Help to Buy was designed to help people who have only a small deposit to get on the property ladder.

Home builders love it. Mark Clare, the boss of Barratt, credits part one of Help to Buy (where the government offers 20% equity loans on new homes) with a surge in the number of new homes being built, although we are not building anything like the number we need.

Banks are generally supportive too, most have embraced the scheme and they point out every care is taken to ensure that borrowers don't over-stretch themselves. No interest only mortgages are available, buy-to-let borrowers are sent packing.

George Osborne's Help to Buy scheme has been a hit with homebuilders.

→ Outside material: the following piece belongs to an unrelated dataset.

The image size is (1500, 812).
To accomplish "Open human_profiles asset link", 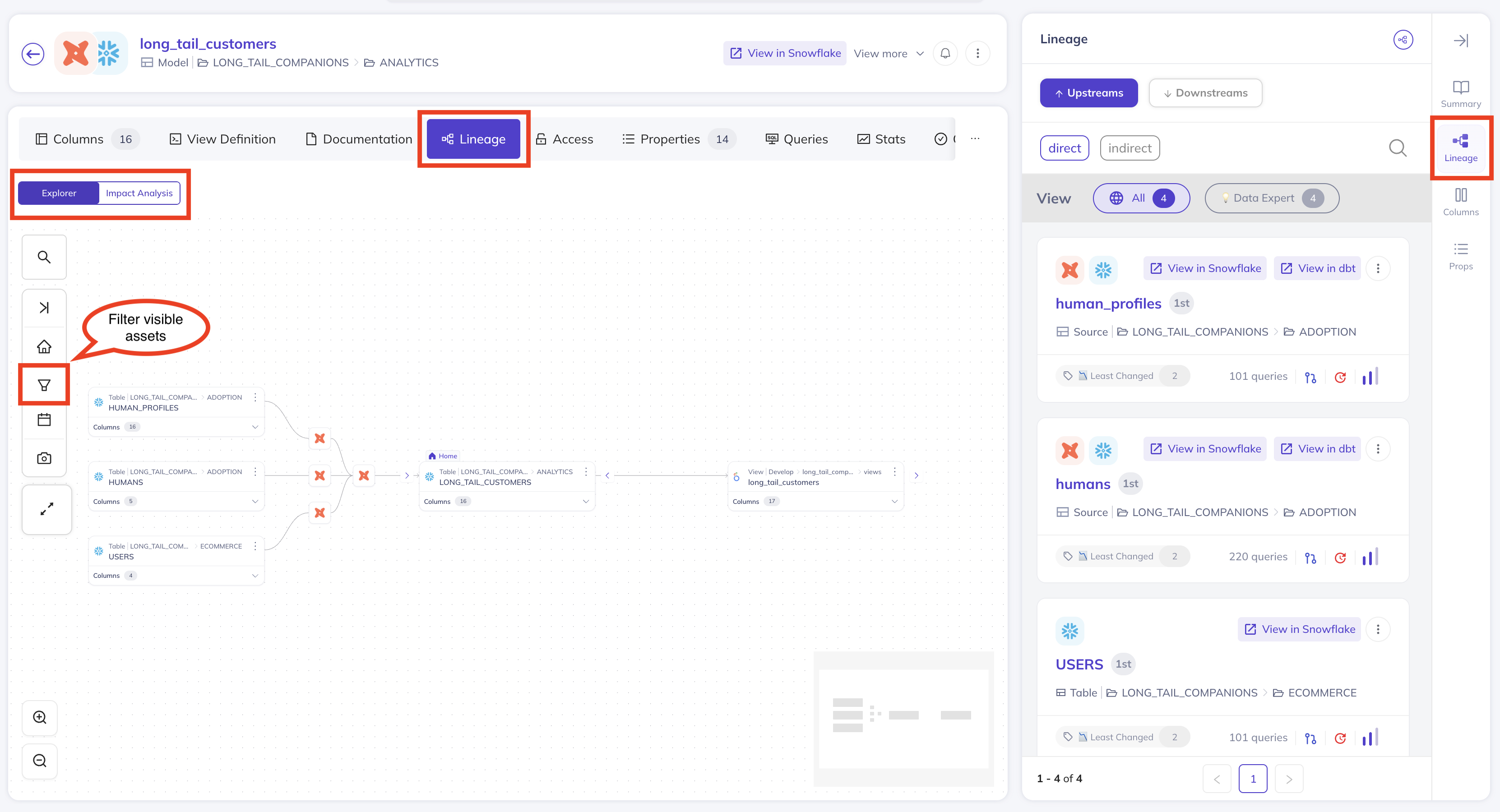I will [x=1108, y=303].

Credit: Darren Staples/PA Wire

But for all its stated good intentions, a scheme which apparently has economic benefits has proved very unpopular with many economists.

Part two of the scheme (in which £12 billion of taxpayers money is being used to back £130 billion of mortgage lending on all properties sold for up to £600,000) is seen by some as "help" that the housing market could do without.

A year ago the IMF, the OBR, the Treasury Select Committee all expressed concern about the potential risks of Help to Buy.

Most colourfully, Albert Edwards, who is in charge of global strategy at Societe Generale, called it "a moronic policy that stands head and shoulders above most of the stupid economic policies I have seen implemented during my 30 years in this business".

Although he has gone rather quiet ever since.The complaint is that the second part of the scheme is, in a sense, self-defeating; that by subsidising mortgages, Help to Buy simply raises demand for an already inadequate stock of housing.

The logical outcome is that prices rise in a way that benefits homeowners but not purchasers, who the scheme is designed to help.

Today's figures will shape the debate but won't end it, and it's likely become increasingly political.

The majority of people in Britain own the home they live in, many are probably starting to feel the thrill of feeling better off, on paper at least.

Some in government may be privately very relaxed about a boom in house prices that continues into the general election.But if the Bank of England's opinion does shift in the next twelve months, if it were to come to the view that the Chancellor's policy was pushing house prices into a bubble and needed to be reigned in, then he and the government might find themselves in a rather tricky position.